Michael Carmona performs a singular service in Pansy Division: Life in a Gay Rock Band, his astute examination of a successful queer beachhead launched in the commercially and erotically challenging precincts of punk rock by a plucky and still vastly underrated San Francisco band. Combining intimate, witty interviews with band members past and present, Carmona gets a unique 15-year perspective on a moment when queer musicians were able to engage the rock establishment on their terms, producing a singular body of work that stands up to comparison with that of earlier straight-boy punkers like The Ramones.
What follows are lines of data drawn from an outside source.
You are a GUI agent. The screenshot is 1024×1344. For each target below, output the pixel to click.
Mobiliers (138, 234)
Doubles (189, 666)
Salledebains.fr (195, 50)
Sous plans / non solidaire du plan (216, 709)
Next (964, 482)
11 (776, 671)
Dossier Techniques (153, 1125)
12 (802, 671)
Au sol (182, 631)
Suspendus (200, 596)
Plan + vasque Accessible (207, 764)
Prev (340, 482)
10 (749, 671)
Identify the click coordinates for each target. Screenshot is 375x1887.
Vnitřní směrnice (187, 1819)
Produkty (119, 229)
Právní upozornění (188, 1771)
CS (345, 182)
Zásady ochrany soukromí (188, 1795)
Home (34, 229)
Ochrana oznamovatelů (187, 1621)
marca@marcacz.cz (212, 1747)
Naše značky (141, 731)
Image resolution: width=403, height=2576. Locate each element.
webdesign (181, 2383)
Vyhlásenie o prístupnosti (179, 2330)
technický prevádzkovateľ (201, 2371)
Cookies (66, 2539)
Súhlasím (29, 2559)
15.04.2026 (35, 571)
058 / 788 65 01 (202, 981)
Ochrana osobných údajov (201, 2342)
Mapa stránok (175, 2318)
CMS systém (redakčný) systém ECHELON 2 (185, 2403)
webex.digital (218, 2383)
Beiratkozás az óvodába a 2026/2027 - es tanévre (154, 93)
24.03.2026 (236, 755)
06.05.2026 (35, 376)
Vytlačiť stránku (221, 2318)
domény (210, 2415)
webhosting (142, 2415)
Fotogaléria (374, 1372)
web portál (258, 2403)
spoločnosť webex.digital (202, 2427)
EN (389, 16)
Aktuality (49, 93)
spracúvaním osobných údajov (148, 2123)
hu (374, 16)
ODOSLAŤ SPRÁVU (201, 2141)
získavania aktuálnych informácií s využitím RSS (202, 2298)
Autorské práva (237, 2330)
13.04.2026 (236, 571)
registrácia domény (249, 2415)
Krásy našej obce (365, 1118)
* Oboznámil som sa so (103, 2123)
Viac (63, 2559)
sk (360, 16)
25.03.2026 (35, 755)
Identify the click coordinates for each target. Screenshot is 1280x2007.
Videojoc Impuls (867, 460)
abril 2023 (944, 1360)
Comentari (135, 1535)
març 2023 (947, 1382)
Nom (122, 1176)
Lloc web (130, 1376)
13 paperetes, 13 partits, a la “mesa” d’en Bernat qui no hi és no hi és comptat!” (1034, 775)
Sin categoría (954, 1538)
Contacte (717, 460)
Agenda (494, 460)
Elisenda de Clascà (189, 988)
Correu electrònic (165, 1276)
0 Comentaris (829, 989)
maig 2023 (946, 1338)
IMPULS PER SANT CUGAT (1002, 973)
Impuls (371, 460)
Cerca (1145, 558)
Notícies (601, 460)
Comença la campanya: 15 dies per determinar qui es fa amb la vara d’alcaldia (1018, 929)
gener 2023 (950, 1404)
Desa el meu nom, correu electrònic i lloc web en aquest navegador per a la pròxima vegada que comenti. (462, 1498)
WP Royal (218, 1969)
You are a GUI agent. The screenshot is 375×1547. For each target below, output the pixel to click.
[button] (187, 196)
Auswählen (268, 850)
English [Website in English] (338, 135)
Carmona's access to the band's archives demonstrates how, as their lyrics got saucier and bolder, the band managed to make an evolution in their musicianship, stage-showmanship that allowed them to be one of the few queer music groups to make the leap from underground audacity to acceptance within the ranks of punk rock's upper echelon. As Carmona demonstrates, Pansy Division's great breakthrough occurred when they were selected to open on a mid-90s tour for the legendary band Green Day. As band founder Jon Ginoli and longtime bassist Chris Freeman tell it, Green Day proved their own faithfulness to the punk credo by refusing to bump Pansy Division from their tour, even after pressure from uptight macho promoters.

A highlight of the film comes in excerpts from fabled shows where the lanky Freeman takes on some of the band's straight male hecklers. Carmona describes the irony of how Pansy Division's increasing visibility in the rock world, including MTV airplay for their videos, led to a slight downtick in the band's queer fan-base. A marvelous and very funny subplot charts the search for that elusive gay or gay-friendly competent drummer. This film combines edgy, defiant music, a perceptive look behind the corporate music machine, and a penetrating examination of the long journey to mainstream acceptance by the homo-core generation.

Features include a bonus DVD of live performance footage.